[SUPPLIED ENTRIES]
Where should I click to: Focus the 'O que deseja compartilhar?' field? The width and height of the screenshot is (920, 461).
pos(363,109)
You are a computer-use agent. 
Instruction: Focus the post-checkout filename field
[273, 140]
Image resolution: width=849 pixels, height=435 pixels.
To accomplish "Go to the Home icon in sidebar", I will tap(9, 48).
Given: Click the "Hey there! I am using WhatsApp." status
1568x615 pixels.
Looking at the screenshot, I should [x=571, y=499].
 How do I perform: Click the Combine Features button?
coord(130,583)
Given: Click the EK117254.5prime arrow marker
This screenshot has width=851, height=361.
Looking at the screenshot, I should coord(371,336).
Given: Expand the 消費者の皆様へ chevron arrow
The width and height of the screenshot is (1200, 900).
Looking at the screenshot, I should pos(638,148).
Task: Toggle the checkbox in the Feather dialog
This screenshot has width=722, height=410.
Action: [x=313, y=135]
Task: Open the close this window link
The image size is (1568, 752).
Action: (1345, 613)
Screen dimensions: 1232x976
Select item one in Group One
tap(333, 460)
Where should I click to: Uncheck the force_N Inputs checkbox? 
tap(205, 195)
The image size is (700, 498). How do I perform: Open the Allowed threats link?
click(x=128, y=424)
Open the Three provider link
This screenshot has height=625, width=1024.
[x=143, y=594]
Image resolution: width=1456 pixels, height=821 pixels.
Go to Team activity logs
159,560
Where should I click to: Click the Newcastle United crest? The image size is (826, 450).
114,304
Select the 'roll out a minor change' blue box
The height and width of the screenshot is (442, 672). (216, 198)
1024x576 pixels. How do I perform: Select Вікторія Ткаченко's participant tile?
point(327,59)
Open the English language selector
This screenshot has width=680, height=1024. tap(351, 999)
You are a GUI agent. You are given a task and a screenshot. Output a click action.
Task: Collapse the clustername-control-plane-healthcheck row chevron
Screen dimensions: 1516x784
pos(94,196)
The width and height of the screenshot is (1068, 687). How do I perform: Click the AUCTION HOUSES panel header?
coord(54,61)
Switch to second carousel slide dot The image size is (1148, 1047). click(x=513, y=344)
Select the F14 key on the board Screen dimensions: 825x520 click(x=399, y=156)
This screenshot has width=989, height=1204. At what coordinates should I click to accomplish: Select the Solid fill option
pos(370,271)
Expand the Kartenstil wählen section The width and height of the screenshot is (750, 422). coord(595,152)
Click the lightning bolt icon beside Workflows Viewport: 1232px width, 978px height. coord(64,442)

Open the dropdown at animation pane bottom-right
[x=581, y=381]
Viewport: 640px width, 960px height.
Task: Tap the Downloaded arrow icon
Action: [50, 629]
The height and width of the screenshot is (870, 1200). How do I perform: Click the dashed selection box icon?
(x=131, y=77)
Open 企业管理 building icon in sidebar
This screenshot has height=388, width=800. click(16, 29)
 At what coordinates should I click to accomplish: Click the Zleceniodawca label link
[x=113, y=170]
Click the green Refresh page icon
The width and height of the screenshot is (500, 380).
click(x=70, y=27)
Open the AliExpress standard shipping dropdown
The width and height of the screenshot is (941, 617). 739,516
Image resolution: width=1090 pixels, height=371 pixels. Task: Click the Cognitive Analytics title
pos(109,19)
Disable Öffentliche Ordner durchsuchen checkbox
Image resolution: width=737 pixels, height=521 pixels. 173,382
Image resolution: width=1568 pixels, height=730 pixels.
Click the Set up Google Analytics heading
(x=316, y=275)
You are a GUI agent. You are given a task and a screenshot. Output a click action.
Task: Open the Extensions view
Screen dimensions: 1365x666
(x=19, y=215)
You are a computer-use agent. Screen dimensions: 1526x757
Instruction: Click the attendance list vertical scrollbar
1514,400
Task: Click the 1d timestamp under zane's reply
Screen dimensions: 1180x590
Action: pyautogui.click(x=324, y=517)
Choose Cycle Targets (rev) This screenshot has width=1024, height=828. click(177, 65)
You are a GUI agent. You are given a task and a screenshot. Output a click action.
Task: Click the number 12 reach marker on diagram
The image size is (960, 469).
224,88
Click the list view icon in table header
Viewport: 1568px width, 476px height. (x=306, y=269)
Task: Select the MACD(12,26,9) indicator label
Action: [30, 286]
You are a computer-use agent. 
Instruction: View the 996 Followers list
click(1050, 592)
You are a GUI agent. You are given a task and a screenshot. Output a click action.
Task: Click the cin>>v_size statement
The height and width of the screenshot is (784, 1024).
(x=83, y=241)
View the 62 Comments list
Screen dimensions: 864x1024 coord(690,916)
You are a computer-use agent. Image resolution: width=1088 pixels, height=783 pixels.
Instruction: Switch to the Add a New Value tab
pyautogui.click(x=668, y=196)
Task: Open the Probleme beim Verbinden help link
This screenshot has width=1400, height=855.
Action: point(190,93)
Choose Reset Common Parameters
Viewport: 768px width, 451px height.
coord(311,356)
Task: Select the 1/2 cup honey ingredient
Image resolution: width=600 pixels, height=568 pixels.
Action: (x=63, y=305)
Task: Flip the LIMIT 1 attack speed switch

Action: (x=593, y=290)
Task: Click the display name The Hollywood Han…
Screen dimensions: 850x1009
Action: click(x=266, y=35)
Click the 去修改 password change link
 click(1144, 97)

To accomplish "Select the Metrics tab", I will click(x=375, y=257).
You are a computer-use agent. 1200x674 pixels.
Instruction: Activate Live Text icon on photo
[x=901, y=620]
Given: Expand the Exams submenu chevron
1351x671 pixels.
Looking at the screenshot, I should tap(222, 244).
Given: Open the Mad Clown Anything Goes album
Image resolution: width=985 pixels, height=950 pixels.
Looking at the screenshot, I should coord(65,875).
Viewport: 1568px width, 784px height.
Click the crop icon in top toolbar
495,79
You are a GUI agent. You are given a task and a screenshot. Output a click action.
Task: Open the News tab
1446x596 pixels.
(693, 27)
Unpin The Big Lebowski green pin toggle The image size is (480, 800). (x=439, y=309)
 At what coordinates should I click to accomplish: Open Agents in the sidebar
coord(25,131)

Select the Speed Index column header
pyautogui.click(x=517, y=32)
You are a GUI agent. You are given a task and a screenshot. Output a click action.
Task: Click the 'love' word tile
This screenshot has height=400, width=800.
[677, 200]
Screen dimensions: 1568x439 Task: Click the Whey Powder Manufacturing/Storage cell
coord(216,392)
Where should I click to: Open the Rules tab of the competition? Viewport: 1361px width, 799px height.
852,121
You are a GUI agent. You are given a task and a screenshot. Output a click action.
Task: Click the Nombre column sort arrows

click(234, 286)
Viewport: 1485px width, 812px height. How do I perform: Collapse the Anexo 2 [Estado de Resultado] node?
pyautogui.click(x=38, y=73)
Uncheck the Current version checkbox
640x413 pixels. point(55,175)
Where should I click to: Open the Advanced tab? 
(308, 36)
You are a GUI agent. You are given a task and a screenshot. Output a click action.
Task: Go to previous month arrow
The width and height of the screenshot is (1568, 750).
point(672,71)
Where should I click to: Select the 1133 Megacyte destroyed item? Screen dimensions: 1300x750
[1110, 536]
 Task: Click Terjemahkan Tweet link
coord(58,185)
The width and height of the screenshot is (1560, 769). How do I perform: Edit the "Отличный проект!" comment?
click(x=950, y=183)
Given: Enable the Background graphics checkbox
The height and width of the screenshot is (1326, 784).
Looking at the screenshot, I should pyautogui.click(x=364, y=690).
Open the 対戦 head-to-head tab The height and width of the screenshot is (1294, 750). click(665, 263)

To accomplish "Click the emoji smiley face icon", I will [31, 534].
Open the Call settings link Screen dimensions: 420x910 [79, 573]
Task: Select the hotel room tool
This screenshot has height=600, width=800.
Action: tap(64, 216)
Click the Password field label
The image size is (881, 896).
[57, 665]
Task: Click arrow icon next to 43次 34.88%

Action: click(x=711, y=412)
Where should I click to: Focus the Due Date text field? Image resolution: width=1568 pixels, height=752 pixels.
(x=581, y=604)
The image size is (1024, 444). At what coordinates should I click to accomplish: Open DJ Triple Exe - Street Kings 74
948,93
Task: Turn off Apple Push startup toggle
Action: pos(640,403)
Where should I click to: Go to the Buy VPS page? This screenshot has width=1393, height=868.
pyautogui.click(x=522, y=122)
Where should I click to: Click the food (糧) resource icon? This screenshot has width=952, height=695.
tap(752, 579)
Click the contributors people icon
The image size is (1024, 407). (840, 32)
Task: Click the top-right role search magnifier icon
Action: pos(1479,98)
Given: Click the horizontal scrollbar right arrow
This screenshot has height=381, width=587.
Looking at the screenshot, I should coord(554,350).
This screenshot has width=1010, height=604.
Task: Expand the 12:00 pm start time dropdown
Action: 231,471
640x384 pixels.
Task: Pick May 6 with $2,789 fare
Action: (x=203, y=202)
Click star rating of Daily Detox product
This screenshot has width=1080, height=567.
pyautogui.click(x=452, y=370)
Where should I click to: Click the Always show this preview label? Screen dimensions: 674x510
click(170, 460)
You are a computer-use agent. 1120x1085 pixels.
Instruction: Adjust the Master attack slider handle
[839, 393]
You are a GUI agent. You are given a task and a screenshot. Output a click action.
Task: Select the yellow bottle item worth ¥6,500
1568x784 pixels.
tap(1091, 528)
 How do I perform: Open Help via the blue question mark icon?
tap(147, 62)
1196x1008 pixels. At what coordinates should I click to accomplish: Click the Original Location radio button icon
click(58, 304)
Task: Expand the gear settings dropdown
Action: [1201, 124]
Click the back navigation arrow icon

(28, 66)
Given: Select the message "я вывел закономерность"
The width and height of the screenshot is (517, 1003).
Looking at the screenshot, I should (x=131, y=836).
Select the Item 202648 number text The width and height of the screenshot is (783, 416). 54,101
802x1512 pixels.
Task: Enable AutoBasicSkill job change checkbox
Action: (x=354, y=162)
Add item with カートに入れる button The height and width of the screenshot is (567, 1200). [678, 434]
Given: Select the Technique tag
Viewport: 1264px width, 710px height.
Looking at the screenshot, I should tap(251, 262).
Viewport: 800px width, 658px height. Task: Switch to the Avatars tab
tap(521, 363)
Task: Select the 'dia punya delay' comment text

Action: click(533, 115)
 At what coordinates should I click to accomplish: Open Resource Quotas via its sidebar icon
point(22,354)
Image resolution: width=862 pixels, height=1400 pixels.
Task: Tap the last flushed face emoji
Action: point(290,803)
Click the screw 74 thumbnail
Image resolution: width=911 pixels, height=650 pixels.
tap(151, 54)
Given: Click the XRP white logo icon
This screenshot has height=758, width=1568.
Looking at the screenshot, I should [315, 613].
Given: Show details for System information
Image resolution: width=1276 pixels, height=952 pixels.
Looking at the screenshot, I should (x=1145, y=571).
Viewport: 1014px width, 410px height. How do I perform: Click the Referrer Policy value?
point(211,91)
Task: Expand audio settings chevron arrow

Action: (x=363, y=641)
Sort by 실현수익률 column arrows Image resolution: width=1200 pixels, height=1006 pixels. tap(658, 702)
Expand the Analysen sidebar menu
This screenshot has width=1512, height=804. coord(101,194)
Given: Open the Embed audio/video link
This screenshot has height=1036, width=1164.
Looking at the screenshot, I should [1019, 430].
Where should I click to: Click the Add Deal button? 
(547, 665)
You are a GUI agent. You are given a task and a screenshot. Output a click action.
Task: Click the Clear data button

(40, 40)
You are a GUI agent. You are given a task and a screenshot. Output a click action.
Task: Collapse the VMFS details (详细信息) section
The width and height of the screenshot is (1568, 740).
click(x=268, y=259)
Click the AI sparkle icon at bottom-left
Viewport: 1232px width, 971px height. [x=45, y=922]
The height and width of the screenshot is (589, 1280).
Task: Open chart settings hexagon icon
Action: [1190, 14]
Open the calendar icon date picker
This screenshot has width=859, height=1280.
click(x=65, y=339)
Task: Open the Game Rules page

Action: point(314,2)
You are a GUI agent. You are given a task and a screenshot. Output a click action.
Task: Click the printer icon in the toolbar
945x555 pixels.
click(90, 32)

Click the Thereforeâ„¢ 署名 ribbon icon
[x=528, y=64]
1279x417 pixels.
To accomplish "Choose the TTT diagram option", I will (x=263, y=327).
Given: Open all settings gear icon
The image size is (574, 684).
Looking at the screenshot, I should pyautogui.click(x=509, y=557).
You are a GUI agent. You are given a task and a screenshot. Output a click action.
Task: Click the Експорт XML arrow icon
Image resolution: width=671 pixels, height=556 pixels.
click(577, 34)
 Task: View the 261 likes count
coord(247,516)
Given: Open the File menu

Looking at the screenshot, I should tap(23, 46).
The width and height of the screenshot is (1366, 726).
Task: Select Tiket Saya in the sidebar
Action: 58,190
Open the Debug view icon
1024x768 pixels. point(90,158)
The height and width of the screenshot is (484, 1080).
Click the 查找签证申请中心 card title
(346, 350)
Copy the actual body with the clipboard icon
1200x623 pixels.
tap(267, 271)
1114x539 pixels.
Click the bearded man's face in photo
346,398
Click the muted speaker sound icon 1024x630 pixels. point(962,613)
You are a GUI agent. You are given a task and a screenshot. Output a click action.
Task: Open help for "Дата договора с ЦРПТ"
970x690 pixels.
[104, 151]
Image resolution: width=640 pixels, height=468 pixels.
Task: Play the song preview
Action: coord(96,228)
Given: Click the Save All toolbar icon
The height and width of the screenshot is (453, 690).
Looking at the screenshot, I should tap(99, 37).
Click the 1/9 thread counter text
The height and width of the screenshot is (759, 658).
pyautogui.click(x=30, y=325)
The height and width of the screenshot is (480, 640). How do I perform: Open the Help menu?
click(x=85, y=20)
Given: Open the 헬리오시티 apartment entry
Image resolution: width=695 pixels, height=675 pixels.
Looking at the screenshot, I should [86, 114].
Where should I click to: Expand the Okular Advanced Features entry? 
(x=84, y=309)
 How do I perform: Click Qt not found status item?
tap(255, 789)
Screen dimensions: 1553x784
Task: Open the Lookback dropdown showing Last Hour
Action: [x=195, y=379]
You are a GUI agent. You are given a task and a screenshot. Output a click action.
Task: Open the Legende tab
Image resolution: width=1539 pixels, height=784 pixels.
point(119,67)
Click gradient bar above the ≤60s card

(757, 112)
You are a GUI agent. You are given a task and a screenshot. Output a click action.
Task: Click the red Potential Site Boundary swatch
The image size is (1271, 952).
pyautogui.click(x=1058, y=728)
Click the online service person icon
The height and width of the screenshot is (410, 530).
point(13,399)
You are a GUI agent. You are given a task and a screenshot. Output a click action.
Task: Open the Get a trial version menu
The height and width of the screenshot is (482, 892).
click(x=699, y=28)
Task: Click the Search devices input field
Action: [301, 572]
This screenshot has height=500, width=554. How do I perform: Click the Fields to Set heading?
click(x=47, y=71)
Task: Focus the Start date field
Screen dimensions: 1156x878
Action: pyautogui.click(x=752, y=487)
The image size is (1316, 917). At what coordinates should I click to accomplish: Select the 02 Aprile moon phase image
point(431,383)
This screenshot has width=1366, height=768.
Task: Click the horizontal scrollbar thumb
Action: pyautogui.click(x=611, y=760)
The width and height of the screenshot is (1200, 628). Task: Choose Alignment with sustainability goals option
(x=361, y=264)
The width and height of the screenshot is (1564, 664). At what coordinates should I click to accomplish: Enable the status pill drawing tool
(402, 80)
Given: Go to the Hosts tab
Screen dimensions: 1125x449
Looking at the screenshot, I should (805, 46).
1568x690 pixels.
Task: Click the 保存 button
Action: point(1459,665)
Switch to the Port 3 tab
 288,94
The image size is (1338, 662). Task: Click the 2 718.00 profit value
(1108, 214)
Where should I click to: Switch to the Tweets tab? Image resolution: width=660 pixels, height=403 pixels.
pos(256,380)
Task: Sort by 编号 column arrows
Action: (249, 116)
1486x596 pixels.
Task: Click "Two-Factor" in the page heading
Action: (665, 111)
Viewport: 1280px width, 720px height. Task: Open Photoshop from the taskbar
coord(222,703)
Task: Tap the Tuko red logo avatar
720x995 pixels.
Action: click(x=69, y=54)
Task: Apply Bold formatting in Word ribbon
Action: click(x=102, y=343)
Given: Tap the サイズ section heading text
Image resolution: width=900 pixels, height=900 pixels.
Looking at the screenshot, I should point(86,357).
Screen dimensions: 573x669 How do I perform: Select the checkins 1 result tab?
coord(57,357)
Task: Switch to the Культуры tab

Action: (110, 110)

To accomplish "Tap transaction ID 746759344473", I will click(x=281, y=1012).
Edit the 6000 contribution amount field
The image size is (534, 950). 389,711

[EXERCISE AIM]
Tally the lines of the records holding the word "logo", then state only the tally.

[EXERCISE SOLUTION]
2